Sheila Ebana, la mujer que creyó primero en Lamine Yamal
La tercera historia tiene como protagonista a quien muchos consideran un predestinado a ser el mejor futbolista del mundo: Lamine Yamal.

Con apenas 19 años, el extremo volvió a demostrar que es uno de los jugadores más desequilibrantes del planeta. Durante el torneo, dejó atrás defensores con una facilidad sorprendente y volvió a ser una pieza fundamental en la segunda copa del mundo conseguida por España.
Detrás de ese talento también aparece una madre. Sheila Ebana emigró muy joven a Cataluña buscando mejores oportunidades. Tras separarse del padre de Lamine, asumió buena parte de su crianza, mientras trabajaba en el sector hotelero para sostener a la familia.

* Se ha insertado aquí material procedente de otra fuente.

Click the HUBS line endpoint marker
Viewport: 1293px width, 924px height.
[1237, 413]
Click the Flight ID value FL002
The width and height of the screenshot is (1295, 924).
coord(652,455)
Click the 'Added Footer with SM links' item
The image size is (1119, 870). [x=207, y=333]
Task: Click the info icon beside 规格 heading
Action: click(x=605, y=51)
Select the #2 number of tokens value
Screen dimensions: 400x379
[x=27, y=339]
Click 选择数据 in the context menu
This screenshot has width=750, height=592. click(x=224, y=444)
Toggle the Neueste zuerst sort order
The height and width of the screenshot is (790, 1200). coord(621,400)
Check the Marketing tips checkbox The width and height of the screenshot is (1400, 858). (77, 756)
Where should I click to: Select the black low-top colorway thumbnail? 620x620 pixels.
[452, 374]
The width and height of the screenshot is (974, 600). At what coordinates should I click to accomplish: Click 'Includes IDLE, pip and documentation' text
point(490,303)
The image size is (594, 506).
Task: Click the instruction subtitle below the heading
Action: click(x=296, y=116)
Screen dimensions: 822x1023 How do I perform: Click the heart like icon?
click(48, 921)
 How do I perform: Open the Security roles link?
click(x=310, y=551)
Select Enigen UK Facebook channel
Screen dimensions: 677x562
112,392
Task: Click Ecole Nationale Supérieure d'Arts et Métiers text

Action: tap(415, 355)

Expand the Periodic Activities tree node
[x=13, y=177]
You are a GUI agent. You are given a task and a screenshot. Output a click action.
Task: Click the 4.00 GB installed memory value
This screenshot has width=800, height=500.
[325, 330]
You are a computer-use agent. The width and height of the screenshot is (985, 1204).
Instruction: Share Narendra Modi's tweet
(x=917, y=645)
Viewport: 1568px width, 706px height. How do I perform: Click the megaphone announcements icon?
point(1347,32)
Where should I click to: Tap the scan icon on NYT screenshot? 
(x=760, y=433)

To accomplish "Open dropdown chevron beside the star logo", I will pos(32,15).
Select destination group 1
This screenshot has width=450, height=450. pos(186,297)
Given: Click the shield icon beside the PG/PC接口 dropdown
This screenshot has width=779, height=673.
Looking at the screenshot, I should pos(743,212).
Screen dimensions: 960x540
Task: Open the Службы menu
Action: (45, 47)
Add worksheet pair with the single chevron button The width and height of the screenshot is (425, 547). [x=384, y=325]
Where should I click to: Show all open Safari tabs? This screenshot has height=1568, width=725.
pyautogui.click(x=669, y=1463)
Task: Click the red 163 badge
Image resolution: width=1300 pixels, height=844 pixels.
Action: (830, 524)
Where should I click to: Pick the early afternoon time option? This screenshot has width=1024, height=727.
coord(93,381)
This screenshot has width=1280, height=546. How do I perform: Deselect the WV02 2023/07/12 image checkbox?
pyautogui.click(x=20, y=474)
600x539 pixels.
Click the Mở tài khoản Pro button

Fue ella quien organizó su vida alrededor del sueño de su hijo, acompañándolo a entrenamientos y partidos de las categorías inferiores cuando todavía era un niño.
Hoy, sigue siendo uno de sus mayores apoyos.
Las imágenes de Nico entregando su medalla a María, de Fabián abrazando a Chari y de Lamine celebrando con Sheila recuerdan que detrás de cada campeón -casi siempre- hay una historia silenciosa.
Antes de levantar una Copa del Mundo hubo madres que cruzaron desiertos, limpiaron estadios, trabajaron jornadas interminables o renunciaron a sus propios sueños para que sus hijos pudieran perseguir los suyos. Al final, ese fue uno de los grandes triunfos de España.